TO BE DONE =
- A) Write out the part of the verbal transfer passage starting with "Postman noted that" and going on through "other transfer paradigms.".
- B) Write what comes next in the passage on verbal transfer paradigms, picking up after its final words.

TEXT SHOWN =
□ □ □ □
Postman noted that this generalization, as far as verbal transfer is 
concerned, holds true as long as the responses are highly similar 
(Underwood [1]), with a control condition requiring only a single 
list to be learned (Bruce, 1933) and in studies using the A-B, A-C 
paradigm, in which the specific and nonspecific transfer are not 
separated (Atwater, 1953, Underwood, 1949). Postman proposed 
that the effects of degree of first-list learning be determined using 
several transfer paradigms, with a nonspecific transfer group being 
used as a control to evaluate the other transfer paradigms. 

Subjects learned one of four different paired-associate lists in 
which both stimuli and responses were selected from Haagen's 
(1949) list. The list conformed to four different transfer paradigms: 
(1) new stimuli and new responses—that is, nonspecific transfer 
(A-B, C-D); (2) new stimuli and old responses (A-B, C-B); (3) 
old stimuli and new responses (A-B, A-C); (4) old stimuli and old 
responses re-paired (A-B, A-Br). Subjects learned a list of ten 
paired-assocjates to three different degrees of first-list learning: (1)
□ □ □ □
DATA PROVIDED =
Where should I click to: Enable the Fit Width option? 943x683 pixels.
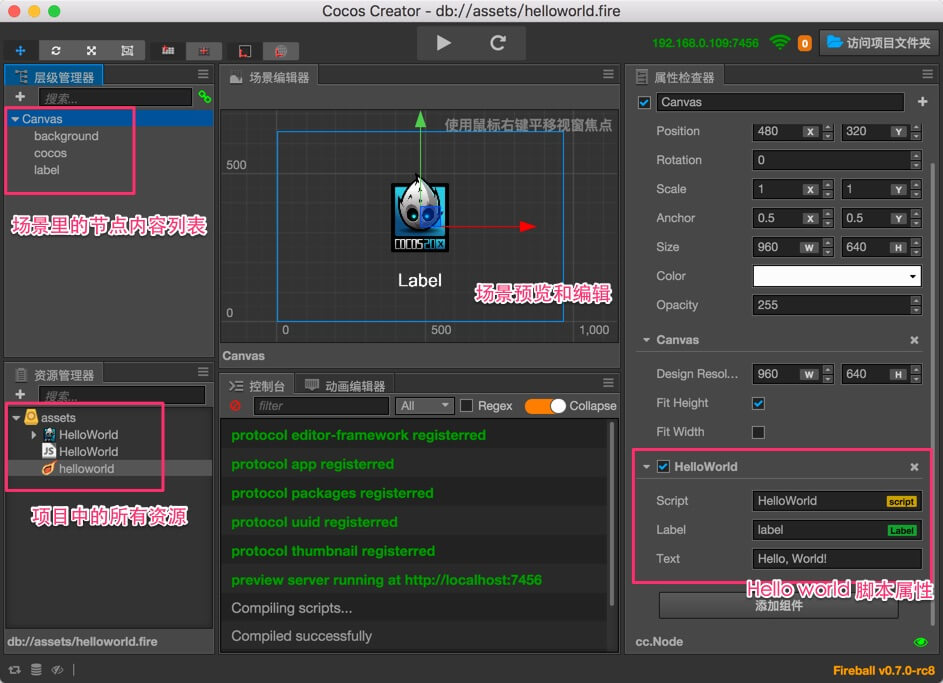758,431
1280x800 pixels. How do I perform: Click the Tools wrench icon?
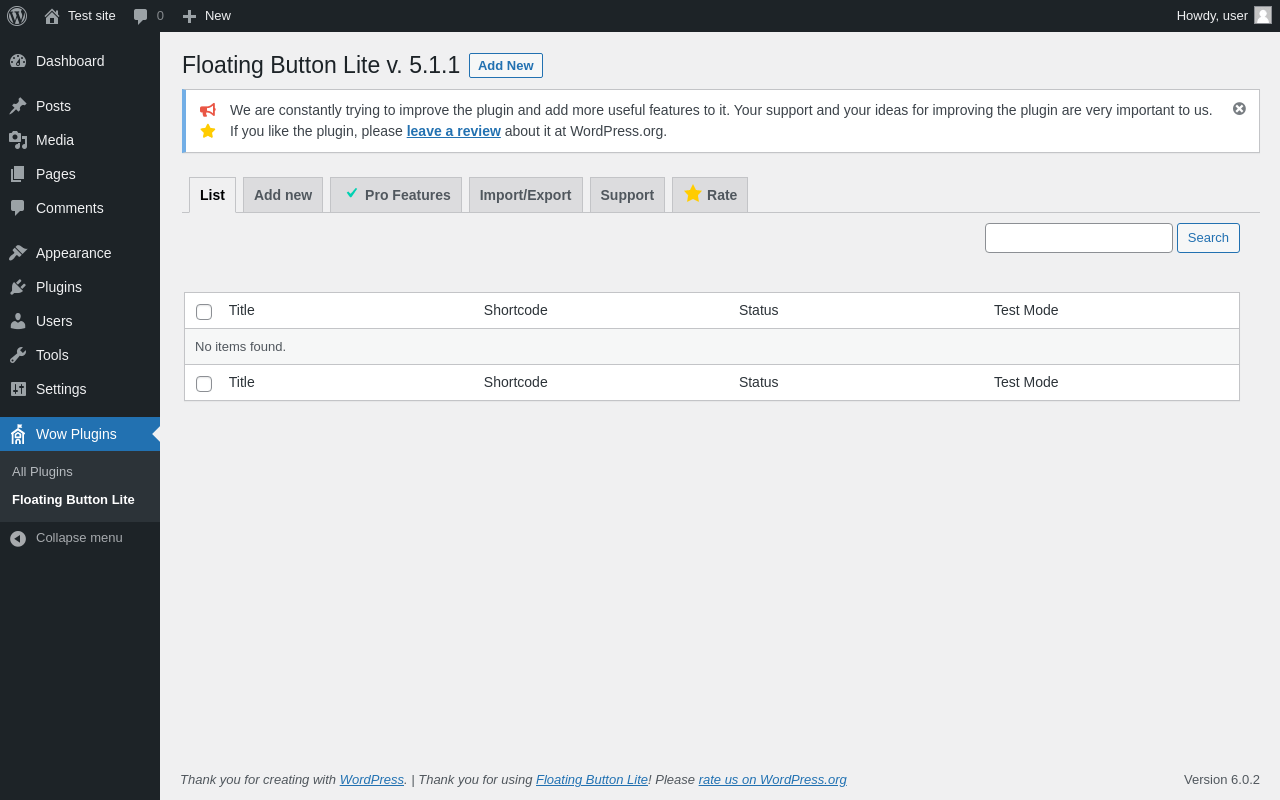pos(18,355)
□ □ □ □
ANSWERS FOR THIS EXERCISE =
- A)
Postman noted that this generalization, as far as verbal transfer is 
concerned, holds true as long as the responses are highly similar 
(Underwood [1]), with a control condition requiring only a single 
list to be learned (Bruce, 1933) and in studies using the A-B, A-C 
paradigm, in which the specific and nonspecific transfer are not 
separated (Atwater, 1953, Underwood, 1949). Postman proposed 
that the effects of degree of first-list learning be determined using 
several transfer paradigms, with a nonspecific transfer group being 
used as a control to evaluate the other transfer paradigms.

- B)
to a criterion of six out of ten correct responses; (2) perfect mastery; 
and (3) perfect mastery plus 50 per cent overlearning. Following 
the various conditions of original learning, subjects learned the 
same transfer lists, When compared against the nonspecific transfer 
control (A-B, C-D), all paradigms yielded negative transfer. The 
amount of negative transfer was greatest for the A-B, A-Br condi- 
tion, intermediate for the A-B, A-C condition, and least for the 
A-B, C-B condition. With increased amount of practice on the 
Original task, the A-B, A-Br group continued to yield increasing 
negative transfer, but with the other groups, negative transfer 
increased at first and then began to decrease. Although the curves 
did not show a return to positive transfer, the findings suggest the 
usual U-shaped function. Perhaps if additional practice had been 
given transfer would have become positive.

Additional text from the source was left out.